To derive yield zone maps, we wish to pool yield data from a single cropland over multiple years. However, most croplands are managed using some form of crop rotation, and different crops can produce yields on dramatically different scales. Thus, we require some form of normalization to convert yields to a common scale. For this, we will consider three simple normalization methods.
Ultimately, we wish to use a yield map to delineate management zones. For example, we might limit the amount of inputs (i.e. fertilizers) in regions of cropland that are inherently low yielding or show high variability from year to year, instead preferring to allocate resources to high-yielding and stable portions of the field. Conversely, we may with to direct more in-season interventions (scouting, post-emergence treatments) to the parts of the field that have high variability or have been low yielding in the abscence of intervention.
There will be some risk associated with misclassification. We may waste resources on a low-yielding region that is classified as high-yielding, or fail to achieve high-yield in a region misclassified as low yielding. We will, then, compare management zone maps using different normalizations as a way to consider false discovery rates.
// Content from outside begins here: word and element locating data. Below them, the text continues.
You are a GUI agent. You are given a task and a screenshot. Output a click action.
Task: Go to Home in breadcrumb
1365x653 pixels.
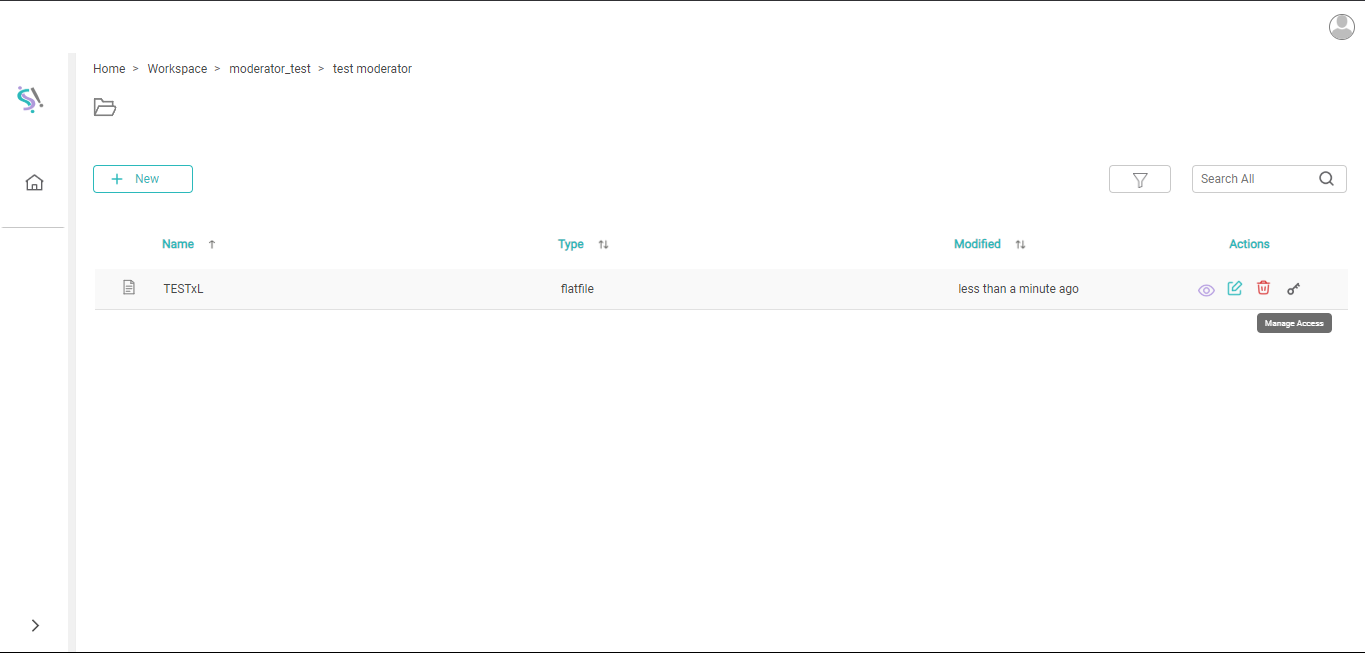pyautogui.click(x=109, y=69)
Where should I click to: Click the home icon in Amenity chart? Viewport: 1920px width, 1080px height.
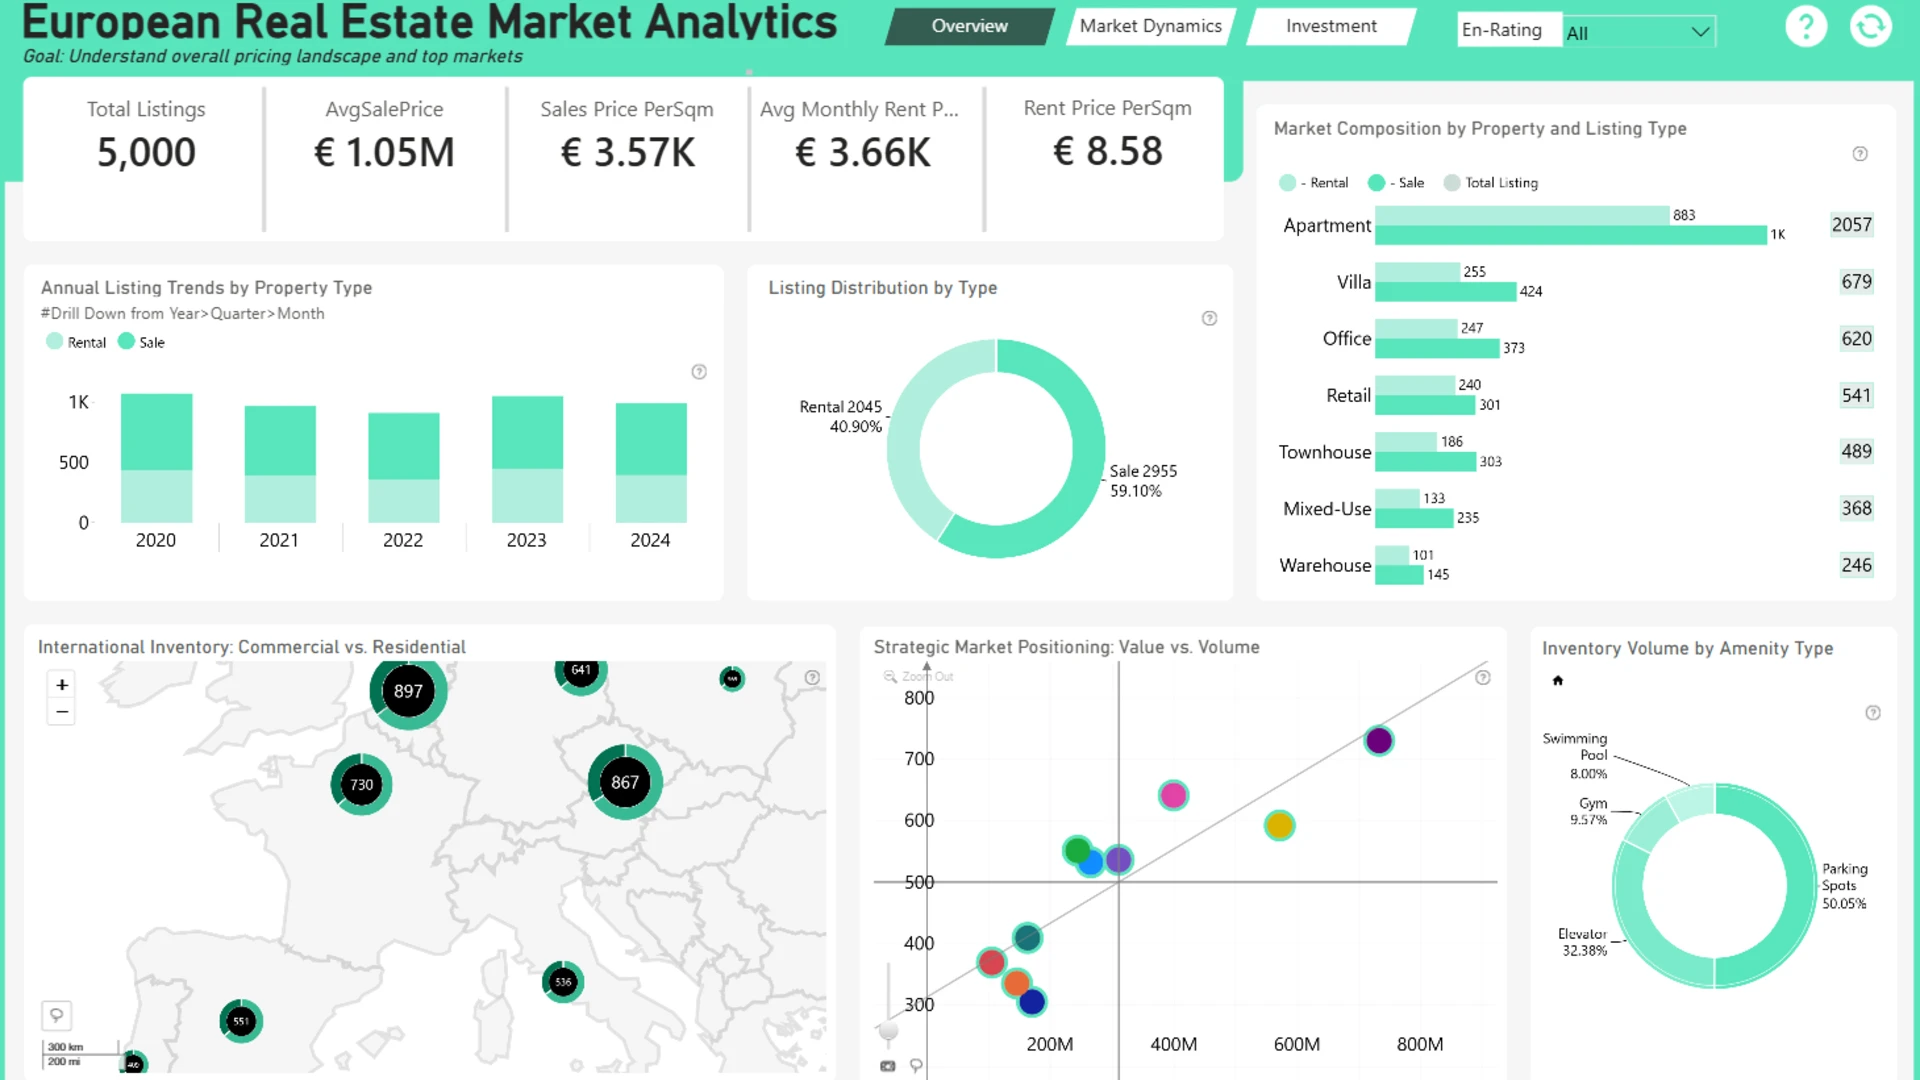coord(1557,681)

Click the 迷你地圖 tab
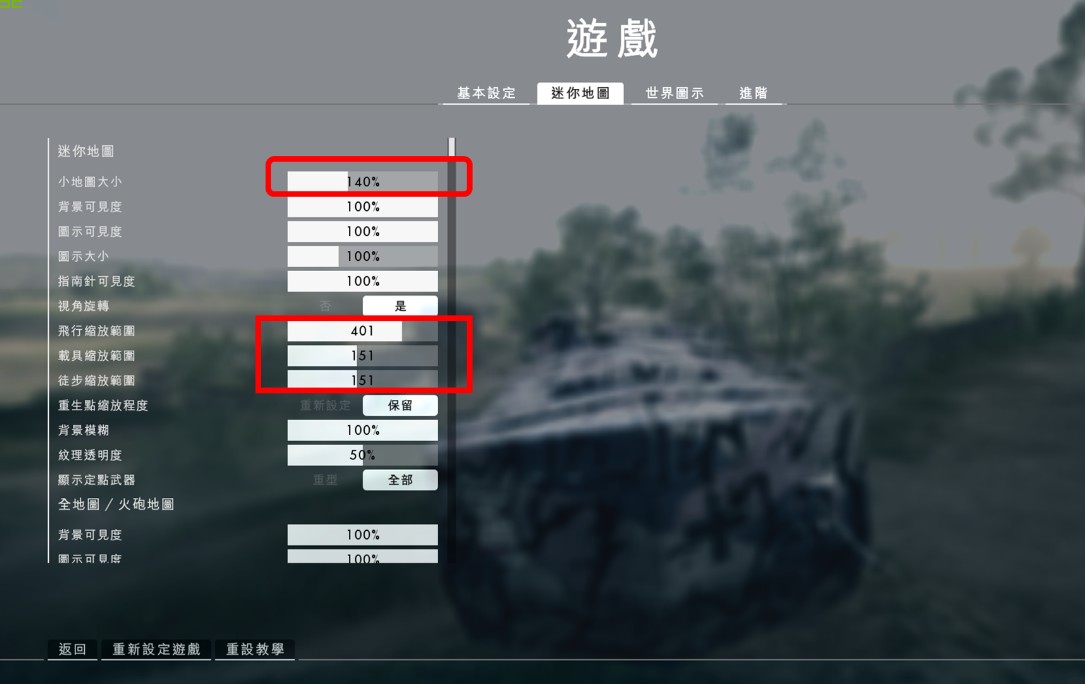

Denote the \(j^{th}\) Yield estimate for growing season (Year) \(i\) as \(y_{ij}\). We may typically assume that \(i\) represents a fixed location in the cropland; where it is important to differentiate a sample with a physical index from a strictly sequential sample we will use the notation \(y_{i(j)}\).
When only one variety is planted, we calculate sample mean and standard deviation for a single growing season (and typically a single crop) as
\[ \overline{y}_{i .} = \frac{\sum_{j=1}^{N_j} y_{ij}}{N_j} \]
and
\[ s_{i .} = \sqrt{\frac{\sum_{j=1}^{N_j} (y_{ij}-\overline{y}_{i .})^2}{N_j-1}} \]
where \(N_i\) are the number of Yield values for year \(j\).
If the yield estimates are approximately normal, we may replace \(y_{ij}\) with
\[ z_{ij} = \frac{y_{ij} -\overline{y}_{i .} }{s_{i .}} \].
We replace \(y_ij\) with a percent (Cox and Gerard 2007)
\[ 100 \times \frac{y_{ij}}{\overline{y}_{i .}} \]
Replace \(y_{ij}\) with \(r_{ij} = \text{rank}(y_{ij})\).
For now, we use previously processed yield monitor data. Sample yield estimates, in bushels per acre, are individually associated with spatial coordinates. These data where originally geo-referenced with GPS coordinates, but have been anonymized by converting longitude and latitude to distances in meters, relative to an origin at the lower left corner. These values are given by Northing - moving from bottom to top - and Easting - moving left to right. Each yield sample has an associated time stamp, of the form Year-Month-Day Hour:Minute:Second. The data were also trimmed to exclude end rows and edge rows. The data have also been pre-screen to remove the more extreme outliers.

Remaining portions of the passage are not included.